Global financial powerhouse Morgan Stanley is bullish on India, projecting GDP growth to surpass 6.5% in fiscal 2027 amid robust demand from home and abroad. Detailed in Monday’s report, this view hinges on persistent economic vigor.
Key high-frequency pointers confirm a domestic demand uptick, with consumption leading the charge. ‘We foresee growth-friendly policies enduring in a stable macro setup,’ the document asserts, signaling continuity in reform efforts.
External demand is also on an upswing, particularly in commodities, aided by moderated duties from 50% highs and freshly inked FTAs that promise expanded market access.

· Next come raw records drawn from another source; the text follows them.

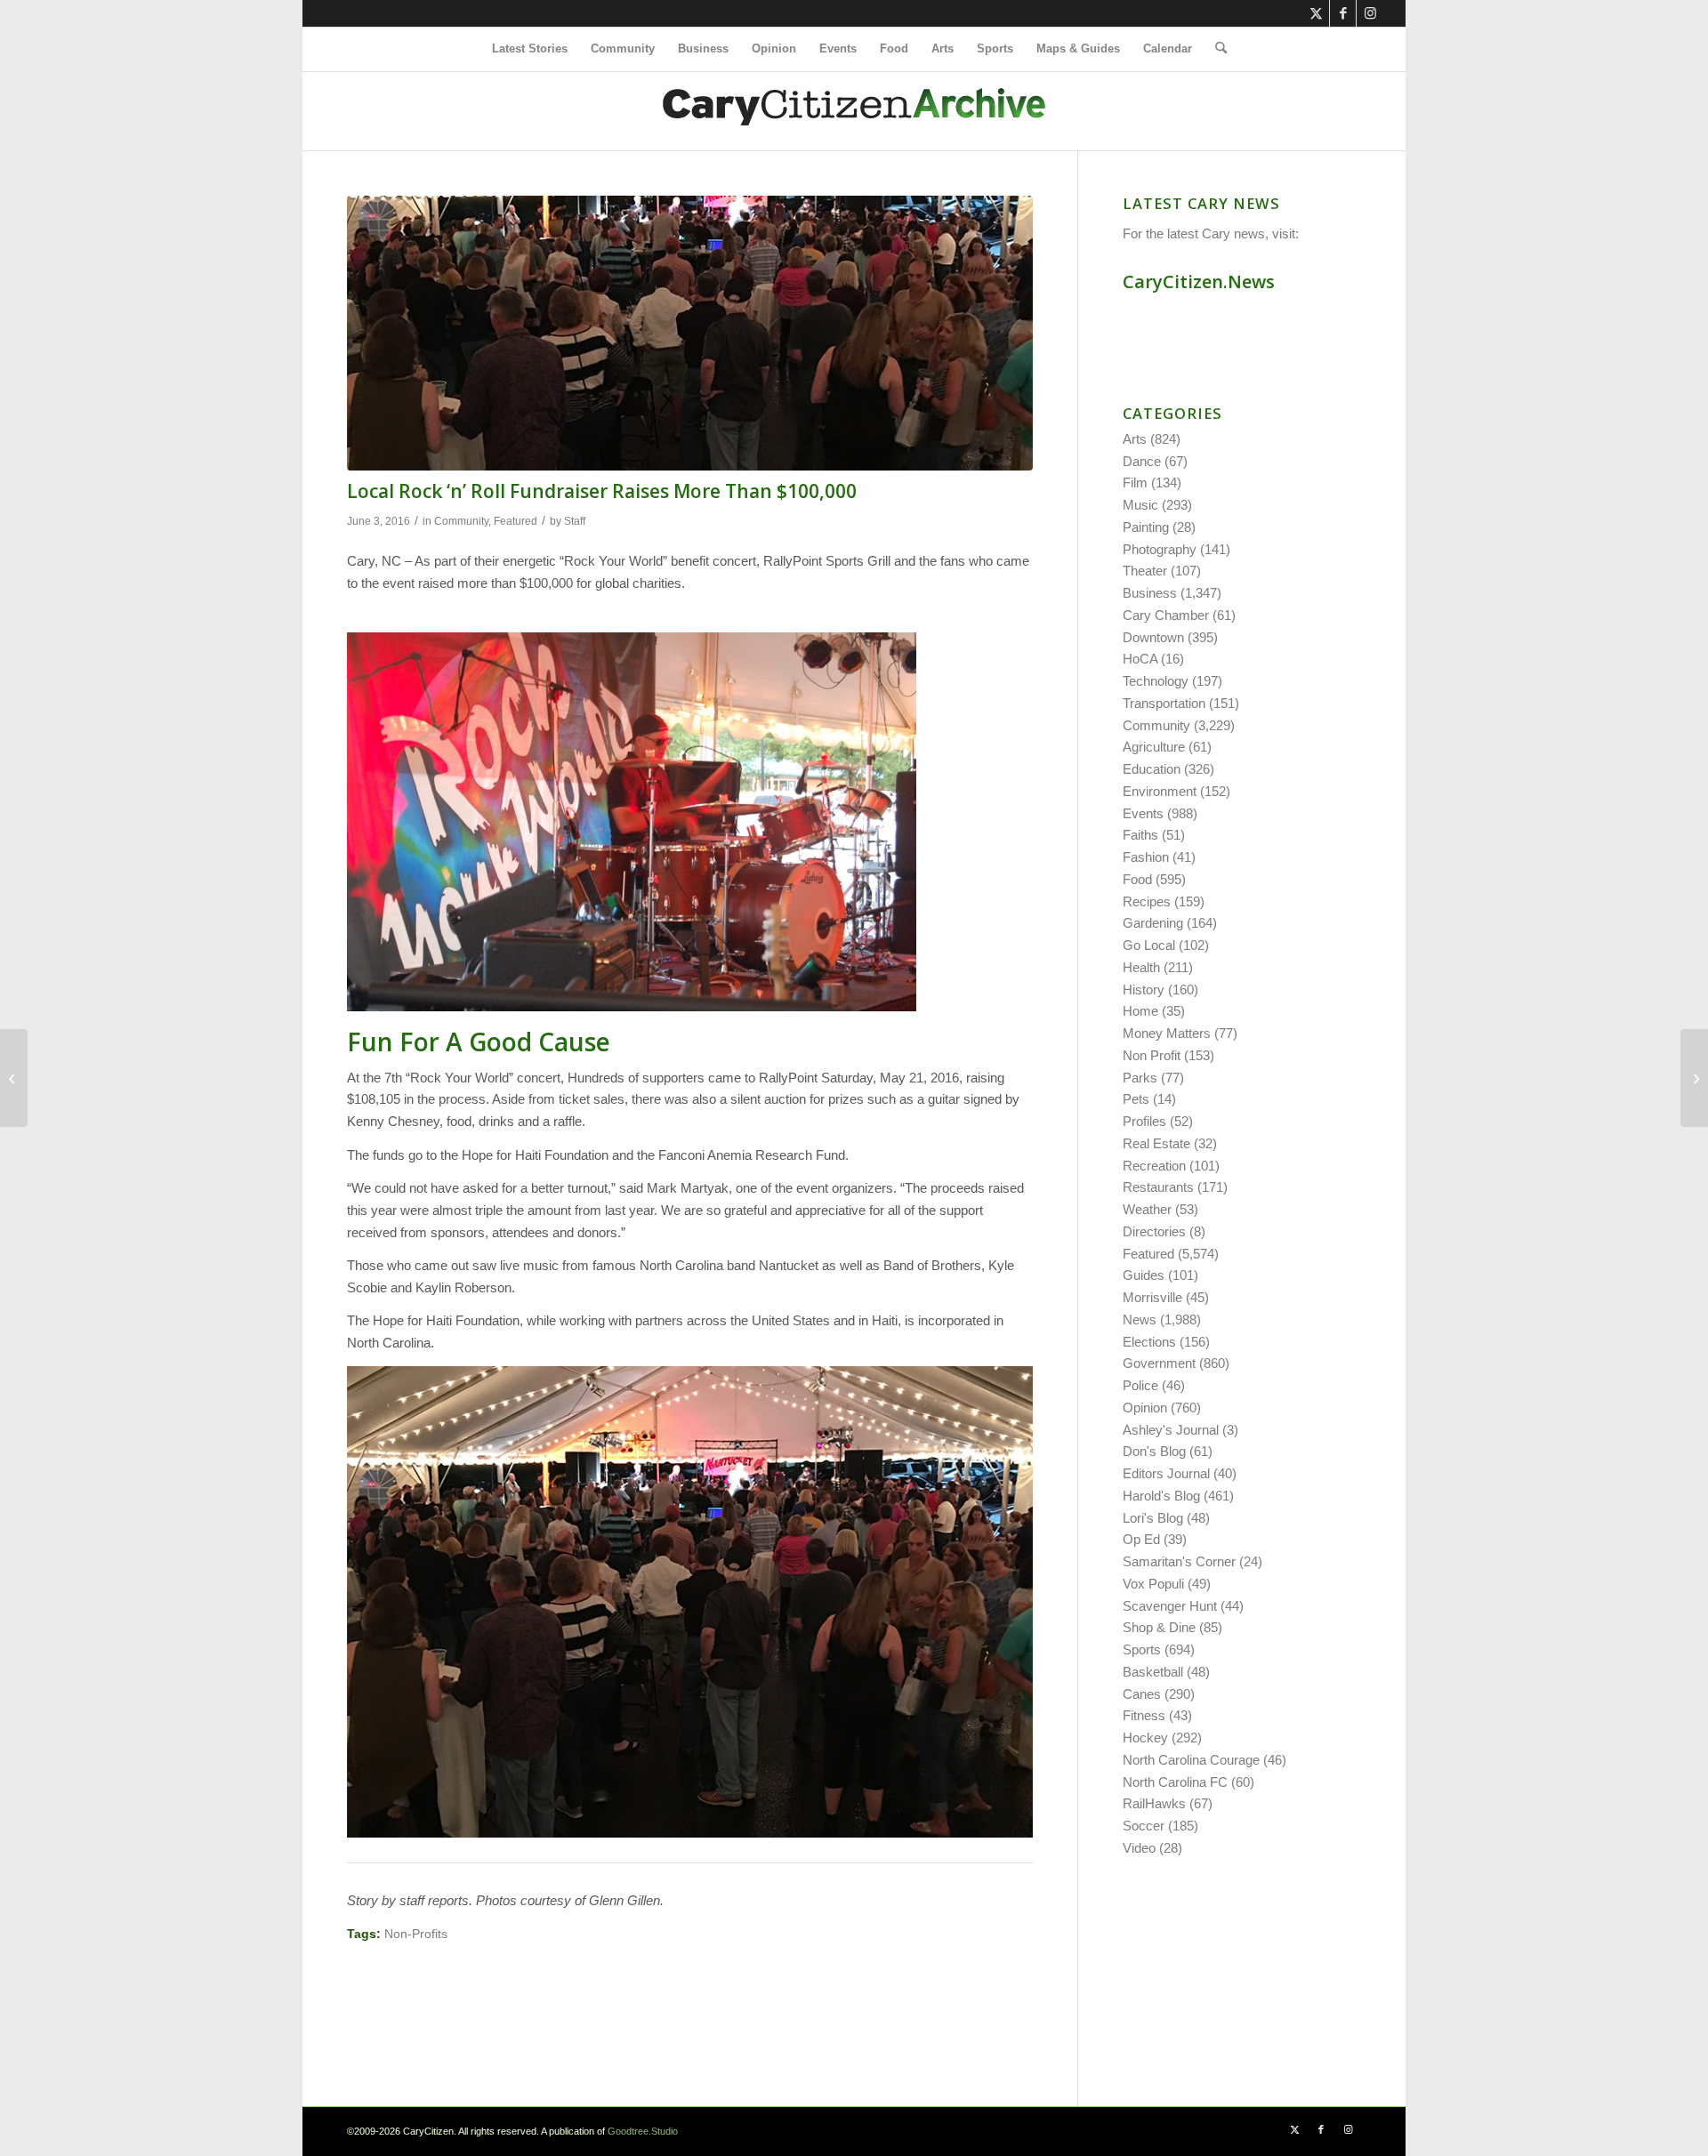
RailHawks (1154, 1803)
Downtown (1153, 637)
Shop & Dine (1159, 1627)
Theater (1145, 570)
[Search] (1215, 49)
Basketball (1153, 1671)
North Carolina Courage (1191, 1759)
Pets (1136, 1098)
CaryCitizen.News (1199, 282)
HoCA (1140, 658)
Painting (1146, 527)
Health (1141, 967)
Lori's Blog (1153, 1517)
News (1139, 1319)
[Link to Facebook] (1343, 13)
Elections (1149, 1341)
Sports (1142, 1649)
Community (461, 521)
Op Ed (1141, 1539)
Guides (1143, 1275)
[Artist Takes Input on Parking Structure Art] (14, 1078)
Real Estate (1156, 1143)
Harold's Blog (1161, 1495)
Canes (1142, 1693)
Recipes (1147, 901)
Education (1151, 768)
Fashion (1146, 857)
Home (1140, 1010)
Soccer (1143, 1825)
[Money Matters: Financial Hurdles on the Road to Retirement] (1694, 1078)
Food (1137, 879)
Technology (1155, 680)
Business (1150, 592)
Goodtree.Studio (643, 2131)
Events (1143, 813)
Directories (1154, 1231)
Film (1135, 482)
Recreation (1154, 1165)
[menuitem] (529, 49)
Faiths (1140, 834)
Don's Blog (1154, 1451)
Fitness (1144, 1715)
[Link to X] (1316, 13)
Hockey (1145, 1737)
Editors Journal (1166, 1473)
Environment (1159, 791)
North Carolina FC (1175, 1782)
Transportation (1164, 703)
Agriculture (1154, 746)
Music (1140, 504)
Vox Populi (1153, 1583)
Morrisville (1152, 1297)
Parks (1140, 1077)
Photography (1159, 549)
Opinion (1145, 1407)
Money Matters (1167, 1033)
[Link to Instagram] (1370, 13)
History (1143, 989)
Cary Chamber (1166, 615)
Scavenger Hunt (1170, 1605)
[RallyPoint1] (690, 333)
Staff (574, 521)
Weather (1147, 1209)
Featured (515, 521)
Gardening (1153, 922)
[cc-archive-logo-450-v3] (854, 111)
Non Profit (1151, 1055)
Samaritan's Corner (1179, 1561)
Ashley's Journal (1171, 1429)
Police (1140, 1385)
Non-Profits (415, 1934)
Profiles (1144, 1121)
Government (1159, 1363)
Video (1139, 1847)
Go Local (1149, 945)
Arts (1135, 438)
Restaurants (1158, 1187)
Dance (1142, 461)
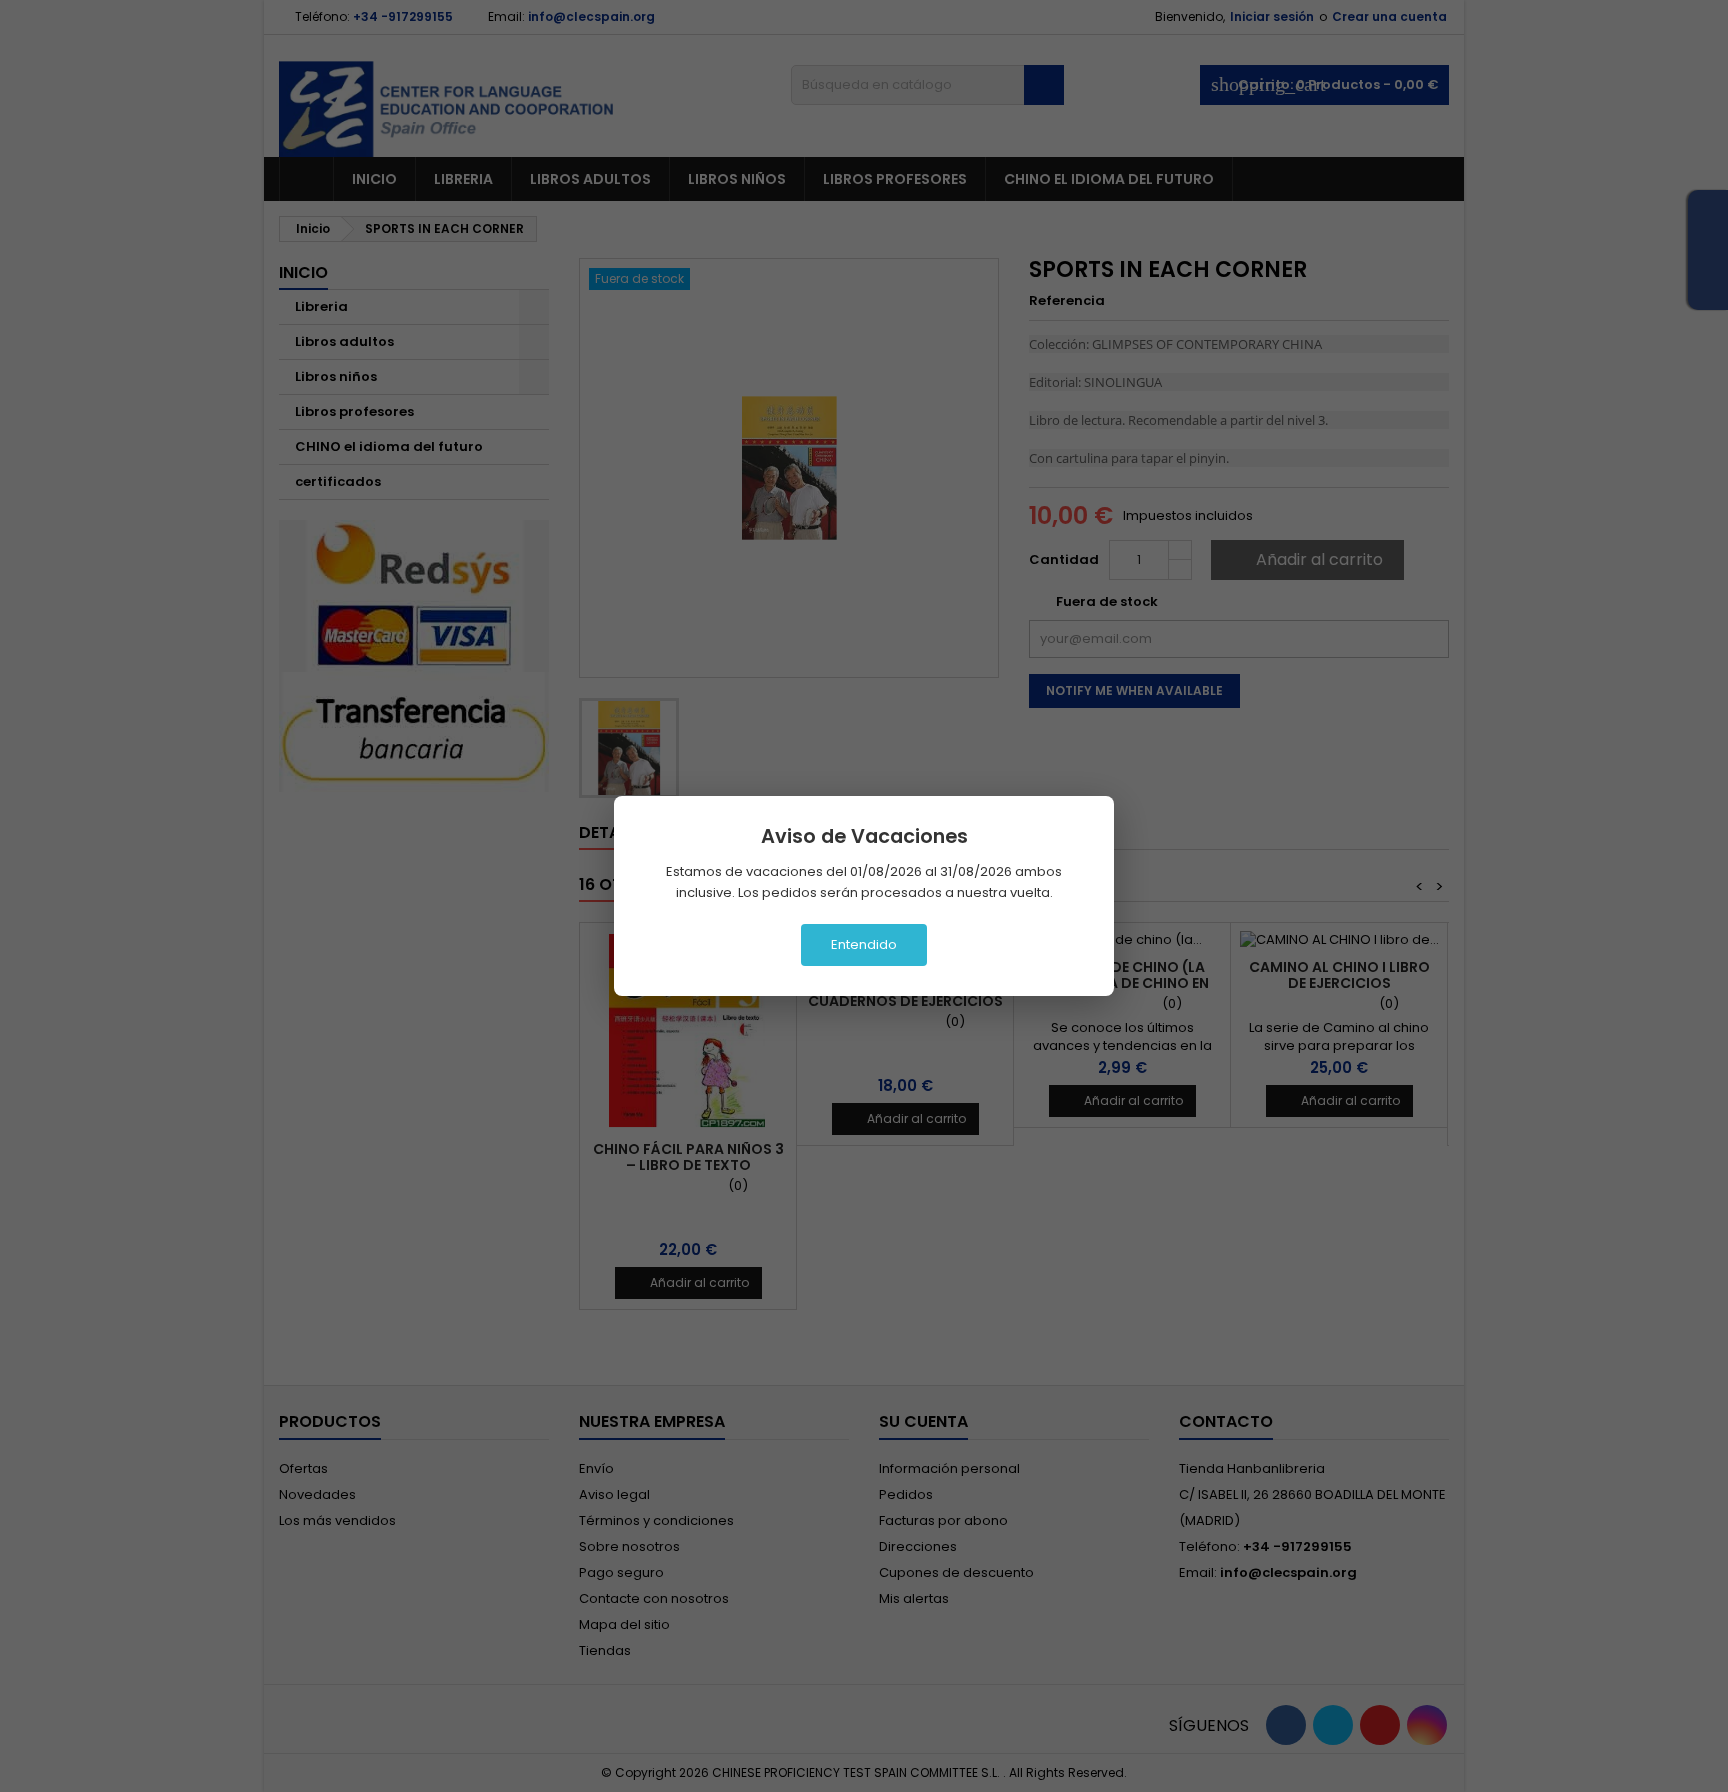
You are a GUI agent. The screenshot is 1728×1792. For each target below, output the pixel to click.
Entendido (864, 944)
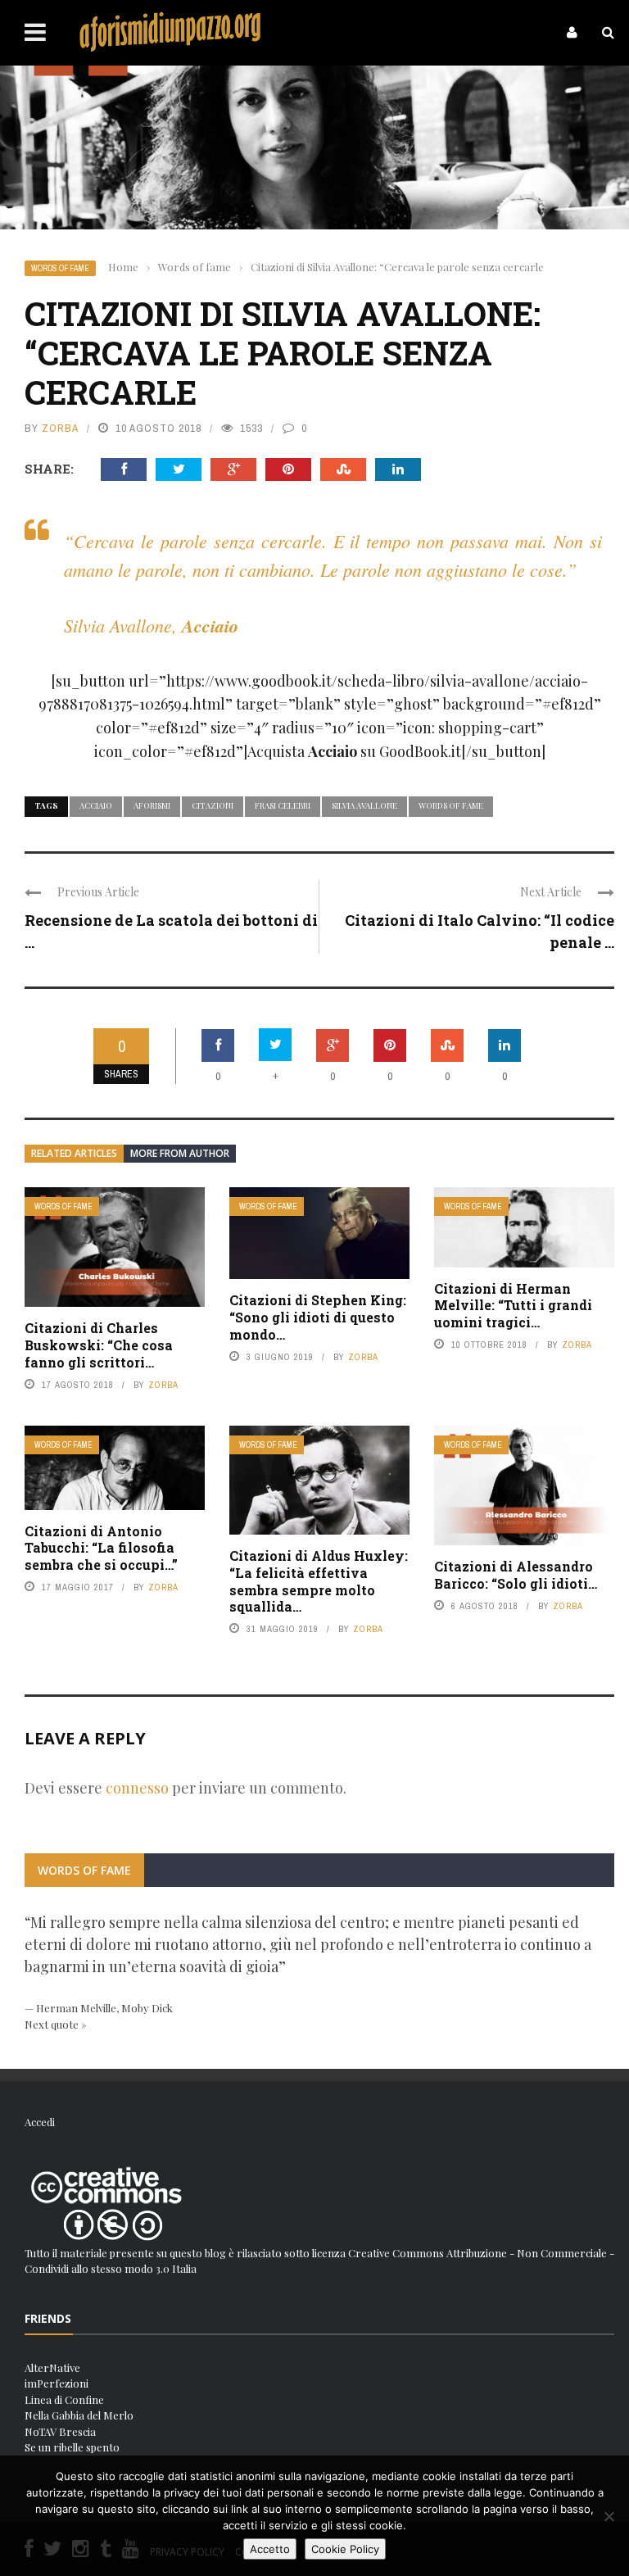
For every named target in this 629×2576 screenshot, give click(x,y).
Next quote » (56, 2024)
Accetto (270, 2549)
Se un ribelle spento (72, 2447)
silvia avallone (364, 805)
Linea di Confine (64, 2399)
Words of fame (60, 268)
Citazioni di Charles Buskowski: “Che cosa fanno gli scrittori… (99, 1345)
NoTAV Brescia (60, 2431)
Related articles (74, 1153)
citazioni (212, 805)
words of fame (451, 805)
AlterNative (52, 2367)
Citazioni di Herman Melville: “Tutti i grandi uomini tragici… (513, 1305)
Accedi (40, 2122)
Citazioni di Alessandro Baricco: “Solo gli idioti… (515, 1575)
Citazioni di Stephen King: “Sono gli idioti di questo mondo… (317, 1317)
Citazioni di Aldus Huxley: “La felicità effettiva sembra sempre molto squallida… (318, 1581)
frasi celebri (282, 805)
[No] (608, 2516)
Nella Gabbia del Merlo (79, 2415)
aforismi (151, 805)
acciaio (95, 805)
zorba (60, 428)
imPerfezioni (56, 2383)
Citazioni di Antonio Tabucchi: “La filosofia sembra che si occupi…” (101, 1548)
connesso (137, 1788)
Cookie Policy (345, 2549)
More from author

Backing these projections are updated GDP stats: FY26 Q3 clocked 7.8% growth for real GDP and GVA, a tad softer than the previous period. The new 2022-23 base year replaces 2011-12, aligning measurements with today’s economy—think digital boom, informal sector nuances, and service dominance.
The overhaul features cutting-edge tools like double deflation, supply-use balances, and enriched datasets from GST, e-mobility, and PFMS. Full FY26 growth now stands at a revised 7.6%, improved from 7.4%.
Morgan Stanley’s insights affirm India’s resilience and forward momentum, potentially rewriting growth narratives for FY27 and beyond.